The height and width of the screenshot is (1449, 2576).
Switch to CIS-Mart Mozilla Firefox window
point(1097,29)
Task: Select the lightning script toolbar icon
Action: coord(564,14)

===============

*Your task*. Go through the data and retype all of it exactly.

*Exercise output*.
The height and width of the screenshot is (1449, 2576).
Switch to CIS-Mart Mozilla Firefox window
point(1097,29)
Task: Select the lightning script toolbar icon
Action: coord(564,14)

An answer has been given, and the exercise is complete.